Lloyd's Maritime and Commercial Law Quarterly
THE ROTTERDAM RULES
Anthony Diamond QC
This is a revised and updated edition of an article by the author entitled “The next sea carriage Convention?”.
1
The original article contained a preliminary discussion of the draft Convention as of February 2008, based on the text approved by the UNCITRAL Working Group on Transport Law on 24 January 2008. That draft was later presented to the annual session of the UNCITRAL Commission (New York,16 June to 3 July, 2008) for final negotiations and approval, in the course of which the text was amended. The approved draft was then adopted by the General Assembly of the United Nations on 11 December 2008. This revised article contains a commentary on the official text of 11 December 2008, with a reconsidered and, in some respects, more detailed discussion of some of the legal and other issues raised by it.
I. INTRODUCTION
Background 2
In the context of English maritime law the Hague Rules of 1924 as amended by the Protocol of 1968 (“the Hague-Visby Rules”) have come to be regarded as the central code defining the basic rights and obligations of the parties to a contract for the carriage of goods by sea. In an international context, however, those Rules have long seemed ripe for reform and probably replacement. The reasons for this are various and include: (i) the effect of containerisation, including the use of contracts of combined (later called multimodal) transport; (ii) the narrow scope of the Hague-Visby Rules, which apply to contracts covered by a bill of lading or any similar document of title and only for the
1. [2008] LMCLQ 135.
2. For a more complete survey, see M F Sturley “Transport law for the twenty-first century; an introduction to the preparation, philosophy, and potential impact of the Rotterdam Rules” (2008) 14 JIML 461. That volume of the journal contains a number of articles on the Rotterdam Rules by Professor Sturley, C Hancock QC, Professor D R Thomas, Dr T Nikaki, Professor S Girvin, Dr R Asariotis, S Baughen, Professor R Williams, Dr M Goldby, Professor G J Van Der Ziel, Professor Y Baatz and Professor W Tetley QC. I shall refer to these by the author’s name followed by the citation.
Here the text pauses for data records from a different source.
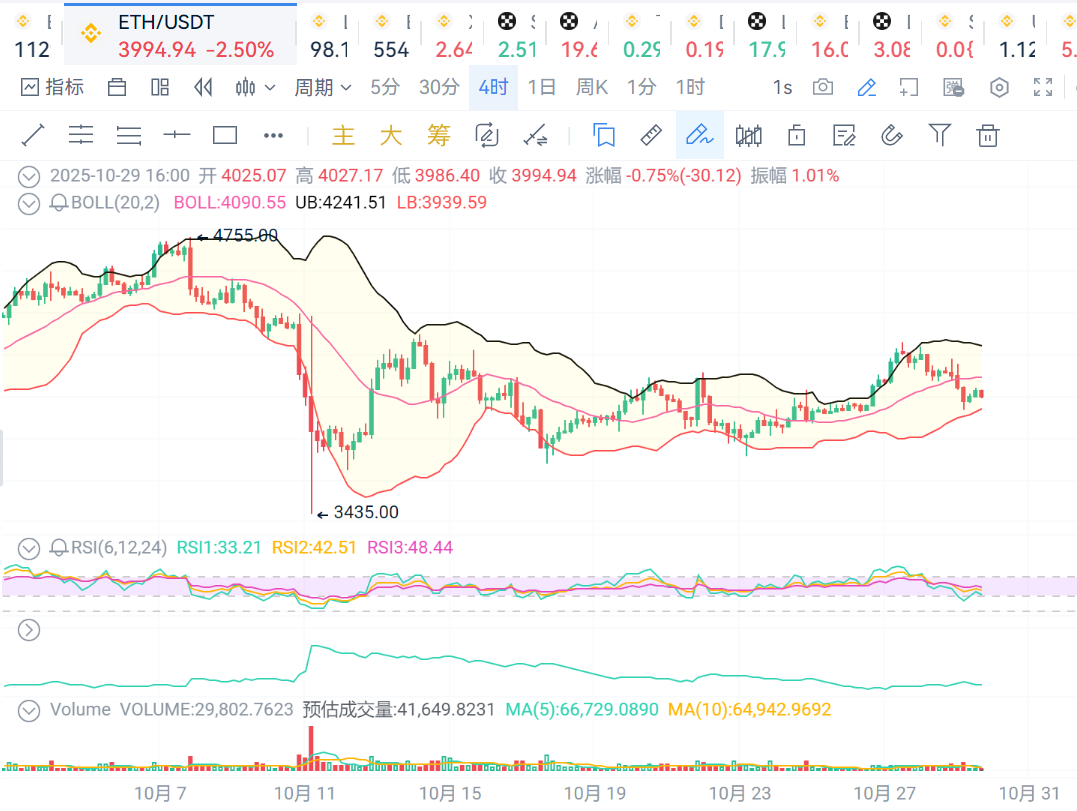Click the funnel filter icon
1077x811 pixels.
tap(939, 135)
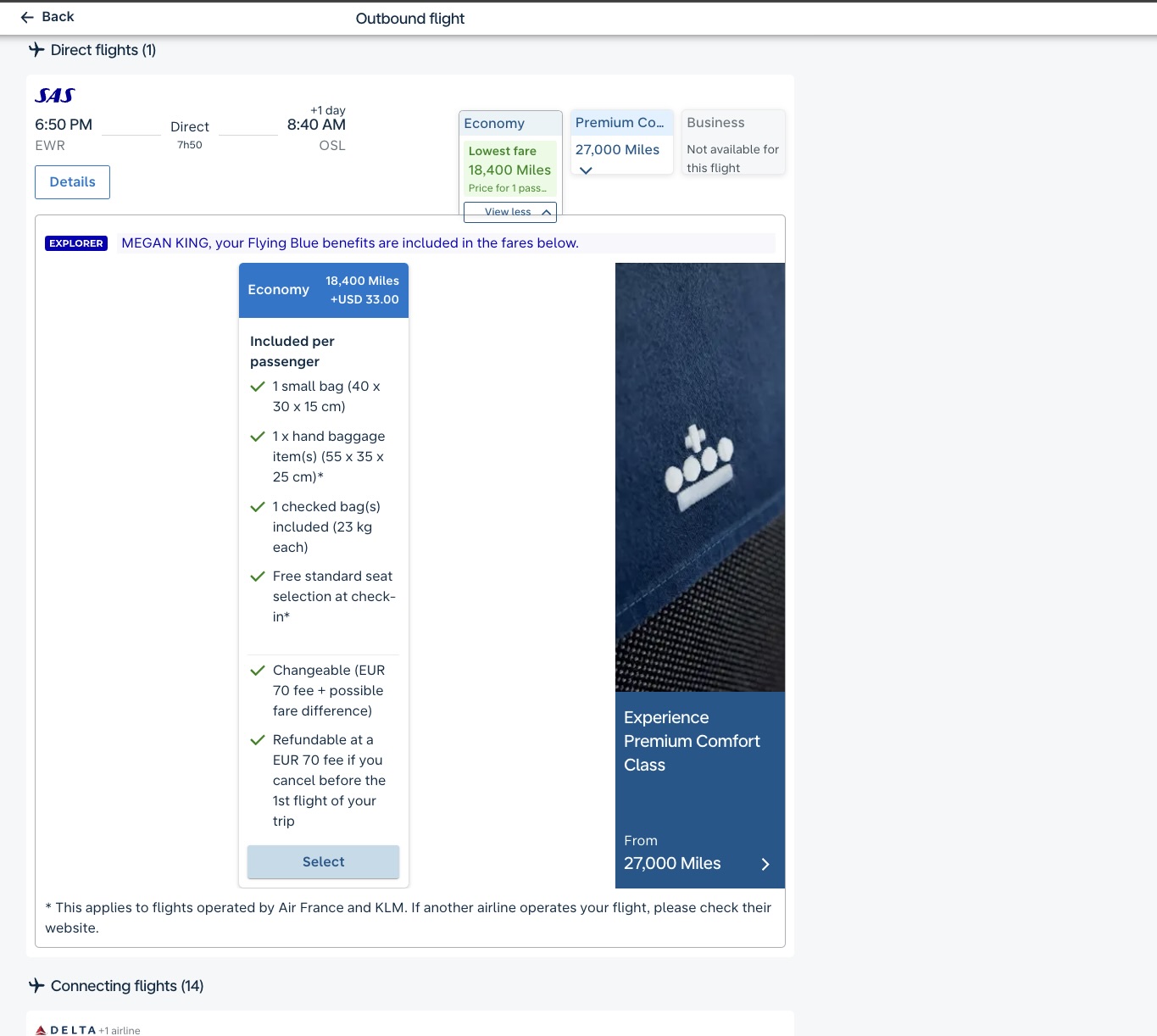This screenshot has height=1036, width=1157.
Task: Expand the Premium Comfort fare chevron
Action: 586,170
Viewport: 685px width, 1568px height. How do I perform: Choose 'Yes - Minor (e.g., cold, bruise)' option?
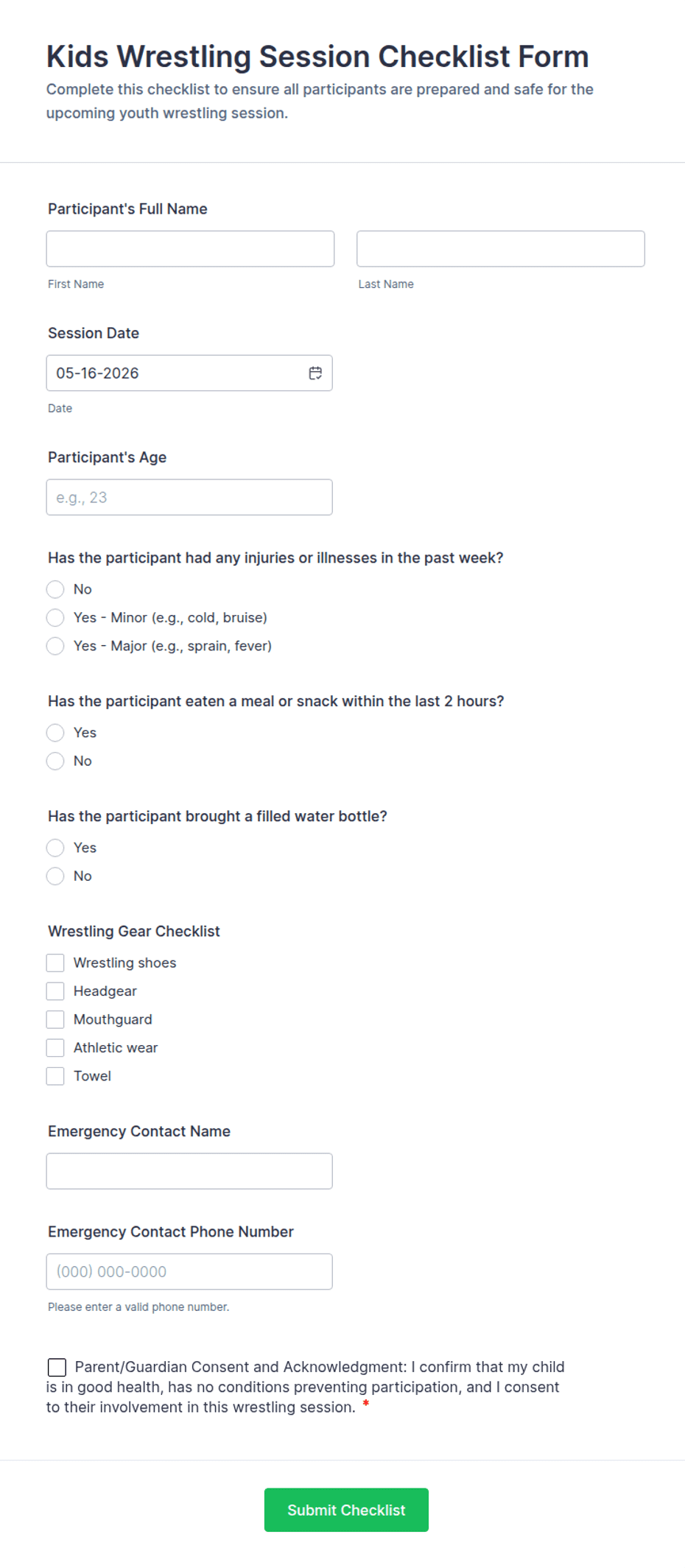coord(55,617)

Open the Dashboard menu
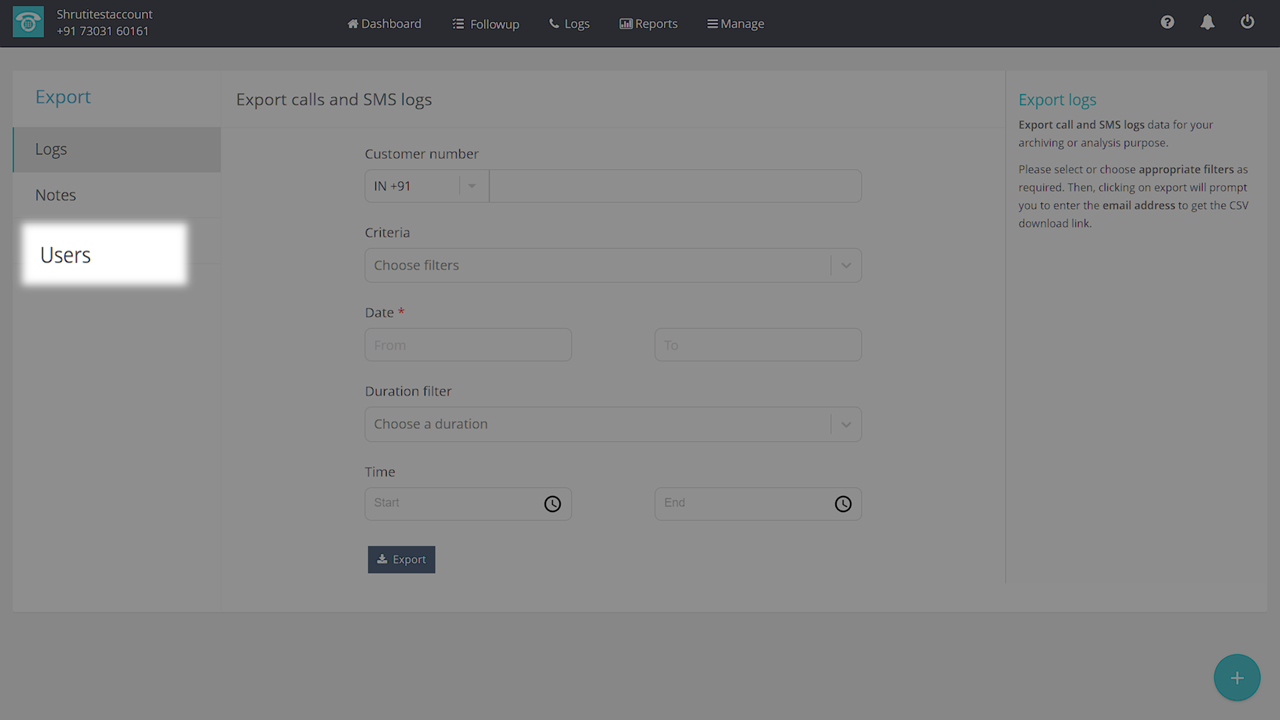(384, 23)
I am grateful to Informa for permitting me to see the proofs of a forthcoming book The Rotterdam Rules: A Practical Annotation (hereafter “RRAPA”), by Professor Y Baatz, Professor C Debattista, Dr F Lorenzon, Dr A Serdy, Professor H Staniland and Professor M Tsimplis. In the footnotes, references to contributions to the book are to the author’s name and the abbreviation “RRAPA”. Finally, I am grateful to Professor N Gaskell for allowing me to read in draft a paper “Bills of Lading in an Electronic Age”, which he delivered at the 11th Hasselby Colloquium on “General Trends in Maritime and Transport Law” at the Maritime Law Institute at Stockholm University in September 2009 and which will be published in the next issue of this Quarterly (cited here as “Gaskell [2010] LMCLQ (May)”).